STUDY MATERIAL.
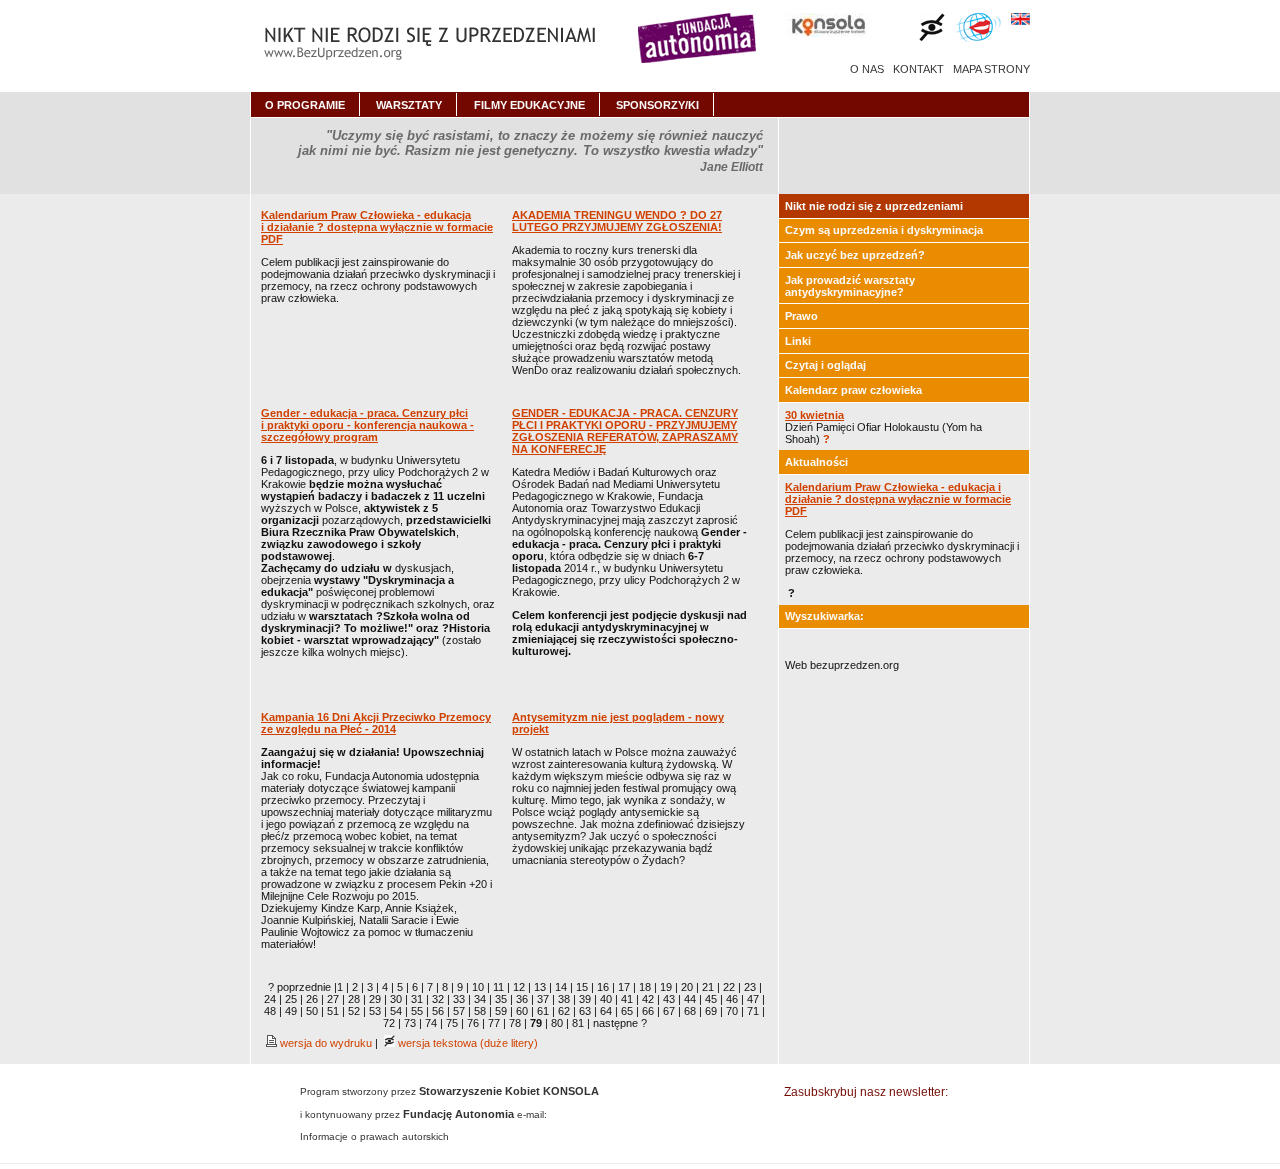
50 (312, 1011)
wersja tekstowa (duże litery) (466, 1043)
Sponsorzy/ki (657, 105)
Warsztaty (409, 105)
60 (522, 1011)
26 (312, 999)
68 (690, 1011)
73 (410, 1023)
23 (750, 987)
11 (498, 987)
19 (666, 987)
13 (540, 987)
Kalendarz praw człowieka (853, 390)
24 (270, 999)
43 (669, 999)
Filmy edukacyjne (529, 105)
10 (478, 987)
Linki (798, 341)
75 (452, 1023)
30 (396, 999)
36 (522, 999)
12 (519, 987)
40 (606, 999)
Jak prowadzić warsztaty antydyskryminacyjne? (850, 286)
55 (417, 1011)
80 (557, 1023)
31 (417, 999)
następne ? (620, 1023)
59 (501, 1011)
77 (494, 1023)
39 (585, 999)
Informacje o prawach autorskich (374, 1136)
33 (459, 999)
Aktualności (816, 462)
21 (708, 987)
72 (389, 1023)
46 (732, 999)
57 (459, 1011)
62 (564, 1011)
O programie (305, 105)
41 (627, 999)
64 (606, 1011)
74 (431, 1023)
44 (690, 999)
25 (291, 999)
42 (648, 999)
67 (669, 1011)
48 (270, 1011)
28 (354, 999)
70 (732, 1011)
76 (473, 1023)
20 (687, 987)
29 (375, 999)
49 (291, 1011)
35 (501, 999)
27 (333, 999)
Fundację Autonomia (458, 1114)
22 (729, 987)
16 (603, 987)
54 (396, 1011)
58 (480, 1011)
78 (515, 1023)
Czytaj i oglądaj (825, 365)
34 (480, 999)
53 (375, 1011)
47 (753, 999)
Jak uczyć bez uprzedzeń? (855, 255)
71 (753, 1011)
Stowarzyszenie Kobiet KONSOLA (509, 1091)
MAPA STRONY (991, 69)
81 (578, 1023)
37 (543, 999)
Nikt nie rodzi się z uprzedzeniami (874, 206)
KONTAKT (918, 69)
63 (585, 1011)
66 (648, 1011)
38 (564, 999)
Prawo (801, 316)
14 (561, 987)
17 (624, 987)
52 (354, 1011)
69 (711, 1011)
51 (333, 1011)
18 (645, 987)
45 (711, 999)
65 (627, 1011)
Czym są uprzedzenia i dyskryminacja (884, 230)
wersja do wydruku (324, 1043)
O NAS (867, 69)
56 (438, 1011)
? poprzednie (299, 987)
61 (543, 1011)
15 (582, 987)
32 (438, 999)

TASK DESCRIPTION. Look through the entries above and quote exactly the lines from the line with "35 (501, 999)" to the line with "Stowarzyszenie Kobiet KONSOLA (509, 1091)", counting both of those lines.

SOLUTION TO THE EXERCISE.
35 (501, 999)
27 (333, 999)
Fundację Autonomia (458, 1114)
22 (729, 987)
16 (603, 987)
54 (396, 1011)
58 (480, 1011)
78 (515, 1023)
Czytaj i oglądaj (825, 365)
34 (480, 999)
53 (375, 1011)
47 (753, 999)
Jak uczyć bez uprzedzeń? (855, 255)
71 (753, 1011)
Stowarzyszenie Kobiet KONSOLA (509, 1091)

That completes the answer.